Pixel coordinate grounding data
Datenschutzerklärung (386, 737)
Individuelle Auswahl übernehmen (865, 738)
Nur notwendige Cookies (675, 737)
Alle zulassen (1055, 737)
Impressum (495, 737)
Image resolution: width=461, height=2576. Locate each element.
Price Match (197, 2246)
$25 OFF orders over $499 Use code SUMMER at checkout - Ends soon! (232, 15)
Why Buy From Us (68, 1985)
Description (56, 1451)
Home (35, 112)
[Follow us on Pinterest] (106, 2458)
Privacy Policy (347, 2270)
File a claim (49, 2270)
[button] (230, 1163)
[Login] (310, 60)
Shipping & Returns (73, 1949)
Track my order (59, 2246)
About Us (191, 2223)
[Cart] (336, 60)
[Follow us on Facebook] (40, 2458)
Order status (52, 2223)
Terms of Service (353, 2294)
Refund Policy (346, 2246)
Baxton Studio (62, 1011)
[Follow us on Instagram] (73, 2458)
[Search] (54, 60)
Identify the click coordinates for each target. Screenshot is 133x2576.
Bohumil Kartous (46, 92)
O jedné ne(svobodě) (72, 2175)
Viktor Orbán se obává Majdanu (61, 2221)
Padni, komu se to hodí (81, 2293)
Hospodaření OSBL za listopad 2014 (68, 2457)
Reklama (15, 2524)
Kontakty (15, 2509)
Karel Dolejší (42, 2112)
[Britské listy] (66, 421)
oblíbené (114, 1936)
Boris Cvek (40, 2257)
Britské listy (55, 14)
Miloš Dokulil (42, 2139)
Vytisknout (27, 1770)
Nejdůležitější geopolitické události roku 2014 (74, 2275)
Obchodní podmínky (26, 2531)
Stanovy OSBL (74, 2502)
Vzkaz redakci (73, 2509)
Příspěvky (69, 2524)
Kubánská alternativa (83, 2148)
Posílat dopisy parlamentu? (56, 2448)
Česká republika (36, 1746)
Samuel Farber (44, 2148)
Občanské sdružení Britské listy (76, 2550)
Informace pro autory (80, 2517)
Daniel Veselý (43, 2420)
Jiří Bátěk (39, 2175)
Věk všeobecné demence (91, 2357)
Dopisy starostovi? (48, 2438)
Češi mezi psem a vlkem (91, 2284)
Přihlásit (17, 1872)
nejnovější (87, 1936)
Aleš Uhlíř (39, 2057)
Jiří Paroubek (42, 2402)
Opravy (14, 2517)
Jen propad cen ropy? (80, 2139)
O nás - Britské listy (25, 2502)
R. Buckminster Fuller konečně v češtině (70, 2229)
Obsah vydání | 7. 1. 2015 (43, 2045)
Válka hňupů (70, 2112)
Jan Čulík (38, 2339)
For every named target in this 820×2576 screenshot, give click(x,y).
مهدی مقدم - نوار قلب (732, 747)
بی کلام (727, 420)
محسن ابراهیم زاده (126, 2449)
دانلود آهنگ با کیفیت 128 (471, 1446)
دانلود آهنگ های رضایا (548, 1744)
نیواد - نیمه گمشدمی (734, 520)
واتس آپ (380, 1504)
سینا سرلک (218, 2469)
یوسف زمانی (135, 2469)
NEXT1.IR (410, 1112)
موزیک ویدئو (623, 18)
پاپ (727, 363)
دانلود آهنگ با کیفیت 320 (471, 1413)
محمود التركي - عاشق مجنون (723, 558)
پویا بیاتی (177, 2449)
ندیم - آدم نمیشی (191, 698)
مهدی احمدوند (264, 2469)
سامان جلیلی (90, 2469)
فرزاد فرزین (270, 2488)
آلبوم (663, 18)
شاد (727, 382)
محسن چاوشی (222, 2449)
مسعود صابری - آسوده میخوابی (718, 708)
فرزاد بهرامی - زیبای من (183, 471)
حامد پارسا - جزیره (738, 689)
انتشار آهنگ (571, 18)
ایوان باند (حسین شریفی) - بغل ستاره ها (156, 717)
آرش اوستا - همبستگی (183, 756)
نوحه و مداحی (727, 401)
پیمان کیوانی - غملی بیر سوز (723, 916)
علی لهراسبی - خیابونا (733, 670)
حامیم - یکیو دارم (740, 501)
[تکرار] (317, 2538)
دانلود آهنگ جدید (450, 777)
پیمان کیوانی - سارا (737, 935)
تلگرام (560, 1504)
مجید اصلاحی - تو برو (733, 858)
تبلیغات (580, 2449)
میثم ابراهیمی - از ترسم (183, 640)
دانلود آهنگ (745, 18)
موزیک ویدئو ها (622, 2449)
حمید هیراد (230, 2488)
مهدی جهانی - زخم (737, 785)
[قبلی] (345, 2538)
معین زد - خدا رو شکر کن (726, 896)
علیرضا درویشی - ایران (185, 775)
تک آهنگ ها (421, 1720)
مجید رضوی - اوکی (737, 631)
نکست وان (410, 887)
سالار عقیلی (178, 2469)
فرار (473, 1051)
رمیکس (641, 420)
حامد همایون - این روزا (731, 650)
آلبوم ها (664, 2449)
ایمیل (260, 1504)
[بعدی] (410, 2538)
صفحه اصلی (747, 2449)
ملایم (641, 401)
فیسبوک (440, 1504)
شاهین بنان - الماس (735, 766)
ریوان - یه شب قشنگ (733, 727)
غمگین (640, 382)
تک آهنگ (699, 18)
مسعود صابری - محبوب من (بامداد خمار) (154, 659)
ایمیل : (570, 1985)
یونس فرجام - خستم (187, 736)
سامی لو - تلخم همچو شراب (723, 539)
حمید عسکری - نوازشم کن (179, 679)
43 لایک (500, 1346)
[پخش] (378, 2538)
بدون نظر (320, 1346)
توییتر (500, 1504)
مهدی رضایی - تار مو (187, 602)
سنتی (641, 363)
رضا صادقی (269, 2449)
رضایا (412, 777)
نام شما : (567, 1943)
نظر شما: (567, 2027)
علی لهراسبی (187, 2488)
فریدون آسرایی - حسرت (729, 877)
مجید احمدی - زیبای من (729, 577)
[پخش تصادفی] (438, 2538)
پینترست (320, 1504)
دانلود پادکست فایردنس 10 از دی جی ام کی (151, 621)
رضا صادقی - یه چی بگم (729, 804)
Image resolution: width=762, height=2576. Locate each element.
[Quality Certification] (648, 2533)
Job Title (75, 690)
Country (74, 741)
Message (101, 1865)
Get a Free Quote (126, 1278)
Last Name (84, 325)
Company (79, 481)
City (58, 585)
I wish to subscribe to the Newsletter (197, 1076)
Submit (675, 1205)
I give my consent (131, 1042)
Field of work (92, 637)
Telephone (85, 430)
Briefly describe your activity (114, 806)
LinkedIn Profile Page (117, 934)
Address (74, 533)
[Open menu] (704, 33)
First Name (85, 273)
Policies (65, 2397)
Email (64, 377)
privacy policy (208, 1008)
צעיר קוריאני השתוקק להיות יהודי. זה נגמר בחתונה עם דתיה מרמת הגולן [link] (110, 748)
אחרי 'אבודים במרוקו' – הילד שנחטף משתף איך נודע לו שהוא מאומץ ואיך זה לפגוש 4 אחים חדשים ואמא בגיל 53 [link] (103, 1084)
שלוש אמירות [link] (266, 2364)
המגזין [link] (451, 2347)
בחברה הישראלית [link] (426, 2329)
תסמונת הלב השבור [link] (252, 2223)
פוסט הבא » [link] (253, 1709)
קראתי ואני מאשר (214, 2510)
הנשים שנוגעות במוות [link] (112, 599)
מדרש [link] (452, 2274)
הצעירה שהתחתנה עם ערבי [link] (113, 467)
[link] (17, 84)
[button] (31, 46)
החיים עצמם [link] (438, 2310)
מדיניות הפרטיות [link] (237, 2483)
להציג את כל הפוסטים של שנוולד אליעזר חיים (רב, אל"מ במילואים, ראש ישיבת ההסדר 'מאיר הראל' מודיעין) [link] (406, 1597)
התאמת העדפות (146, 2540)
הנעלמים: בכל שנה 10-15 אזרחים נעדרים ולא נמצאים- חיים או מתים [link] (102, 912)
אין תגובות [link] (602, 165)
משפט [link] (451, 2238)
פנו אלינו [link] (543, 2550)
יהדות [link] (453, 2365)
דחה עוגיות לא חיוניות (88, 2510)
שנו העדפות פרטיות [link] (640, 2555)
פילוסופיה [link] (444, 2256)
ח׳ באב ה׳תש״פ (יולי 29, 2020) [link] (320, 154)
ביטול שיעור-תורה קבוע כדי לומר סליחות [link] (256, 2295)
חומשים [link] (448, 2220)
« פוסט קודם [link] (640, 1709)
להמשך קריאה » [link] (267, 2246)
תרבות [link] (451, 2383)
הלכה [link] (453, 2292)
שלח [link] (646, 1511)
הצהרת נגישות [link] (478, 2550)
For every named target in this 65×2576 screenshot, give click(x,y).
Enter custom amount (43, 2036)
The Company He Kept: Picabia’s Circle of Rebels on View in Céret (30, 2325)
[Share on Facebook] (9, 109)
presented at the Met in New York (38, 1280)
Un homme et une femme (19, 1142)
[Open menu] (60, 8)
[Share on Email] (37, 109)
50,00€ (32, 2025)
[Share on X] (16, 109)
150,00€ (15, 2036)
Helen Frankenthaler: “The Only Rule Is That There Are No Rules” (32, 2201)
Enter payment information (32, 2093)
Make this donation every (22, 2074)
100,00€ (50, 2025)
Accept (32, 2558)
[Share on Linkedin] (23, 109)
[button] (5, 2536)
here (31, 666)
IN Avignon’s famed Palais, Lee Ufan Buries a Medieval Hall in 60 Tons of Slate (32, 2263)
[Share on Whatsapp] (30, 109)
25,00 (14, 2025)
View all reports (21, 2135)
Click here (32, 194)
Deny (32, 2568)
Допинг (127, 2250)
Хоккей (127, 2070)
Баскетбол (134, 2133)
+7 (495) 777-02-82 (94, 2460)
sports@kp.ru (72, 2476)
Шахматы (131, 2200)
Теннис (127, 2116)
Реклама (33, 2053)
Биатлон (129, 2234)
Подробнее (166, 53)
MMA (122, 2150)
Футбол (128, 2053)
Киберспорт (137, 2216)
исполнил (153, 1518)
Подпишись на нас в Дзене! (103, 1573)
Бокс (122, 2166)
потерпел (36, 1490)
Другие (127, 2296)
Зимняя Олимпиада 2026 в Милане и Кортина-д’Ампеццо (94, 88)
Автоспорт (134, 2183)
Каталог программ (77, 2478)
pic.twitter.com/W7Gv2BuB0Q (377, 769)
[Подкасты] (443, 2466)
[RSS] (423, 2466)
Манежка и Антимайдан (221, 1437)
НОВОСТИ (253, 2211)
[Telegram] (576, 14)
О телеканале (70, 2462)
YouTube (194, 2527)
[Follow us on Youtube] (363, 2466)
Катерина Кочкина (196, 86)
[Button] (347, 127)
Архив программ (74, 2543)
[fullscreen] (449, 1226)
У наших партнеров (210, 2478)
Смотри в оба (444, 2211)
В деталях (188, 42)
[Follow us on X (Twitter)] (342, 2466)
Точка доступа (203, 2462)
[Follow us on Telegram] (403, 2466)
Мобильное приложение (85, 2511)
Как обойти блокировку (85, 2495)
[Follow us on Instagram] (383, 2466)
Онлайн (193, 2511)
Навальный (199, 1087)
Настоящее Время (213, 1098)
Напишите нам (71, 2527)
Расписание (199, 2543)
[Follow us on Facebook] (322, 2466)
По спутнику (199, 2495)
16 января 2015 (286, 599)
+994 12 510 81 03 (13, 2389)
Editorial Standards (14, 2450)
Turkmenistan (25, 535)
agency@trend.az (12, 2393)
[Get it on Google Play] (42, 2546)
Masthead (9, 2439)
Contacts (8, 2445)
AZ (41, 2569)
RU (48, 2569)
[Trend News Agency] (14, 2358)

**Task:**
Scan the entries above and report the number of lines that contain the word "Enter", with no added text.

**Exercise answer:**
2